To Californians accustomed to hearing about big budget challenges in Sacramento, debates in Washington, DC, over how to balance the federal budget may seem unconnected to our daily lives. In fact, federal budget decisions have a significant impact on the Golden State. Federal dollars support an array of programs and services that touch the lives of all Californians, as we show in our new Policy Basics. For example, of the more than $330 billion in federal funds spent in California in federal fiscal year 2010 – which ended September 30, 2010 – more than one-third (36 percent) paid for Social Security and Medicare benefits, and another 12 percent supported an array of programs that provide assistance to millions of Californians, such as unemployment insurance (UI), CalFresh food assistance, and veterans benefits.
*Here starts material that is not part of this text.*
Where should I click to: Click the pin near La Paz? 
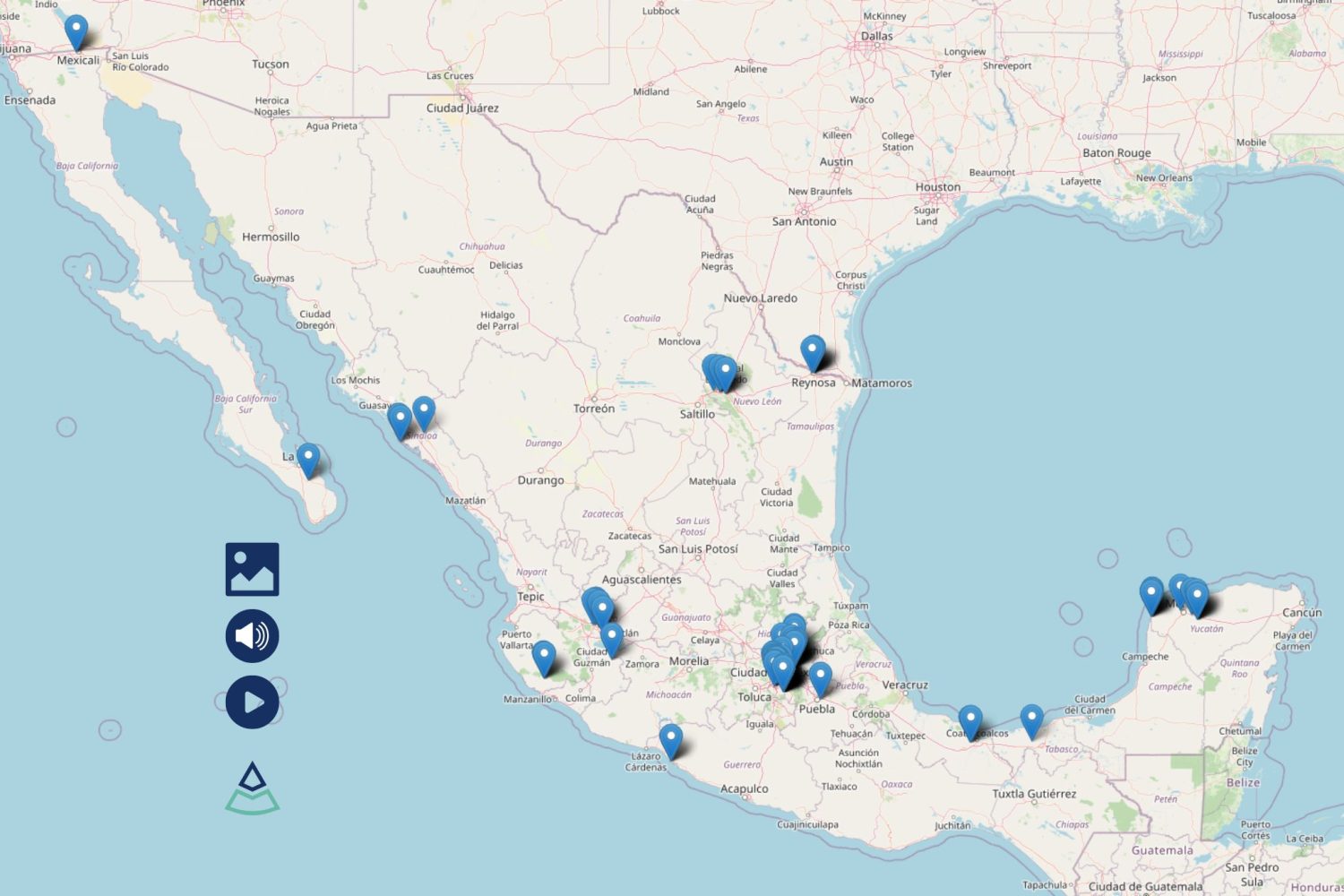(308, 461)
The importance of federal spending in California helps put into perspective the debate in the House of Representatives this week over whether to amend the US Constitution to require a balanced federal budget each year. While the balanced budget amendment (BBA) was defeated in the House today, the Senate is required to vote on the BBA by the end of the year as part of the “debt-ceiling” deal reached in August. A BBA “would threaten significant economic harm,” according to a recent report by the Center on Budget and Policy Priorities (CBPP). Why? Because it “would force policymakers to cut spending, raise taxes, or both just when the economy is weak or in recession – the exact opposite of what good economic policy would advise.”

Furthermore, if the votes to raise revenues cannot be found – a likely prospect – then the federal budget would have to be balanced through cuts alone. As a result, the CBPP estimates that a BBA could force deep reductions across a range of programs. Social Security, for example, could be cut by almost $1.2 trillion between 2018 and 2021, which we estimate would mean a reduction of roughly $110 billion to income support for millions of California retirees and people with disabilities. An estimated $750 billion reduction to Medicare between 2018 and 2021 would translate into an $83 billion cut in California, affecting millions of California seniors.

A persuasive case against the BBA was recently made by Rep. David Dreier, a 16-term, conservative Republican from southern California. Dreier, who supported a BBA in 1995, reminded his House colleagues this week that Congress managed to balance the federal budget in the late 1990s without amending the US Constitution. “I was wrong,” Dreier said of his support for a BBA in 1995. “Two short years later, we balanced the federal budget … without touching that inspired document, the US Constitution.” Recent experience in California also argues against a BBA. California’s restrictive budget rules – which hamstring fiscal policymaking – show that changing the budget process will not bring a budget into balance. Our nation, like our state, needs significant new revenues to responsibly balance its budget.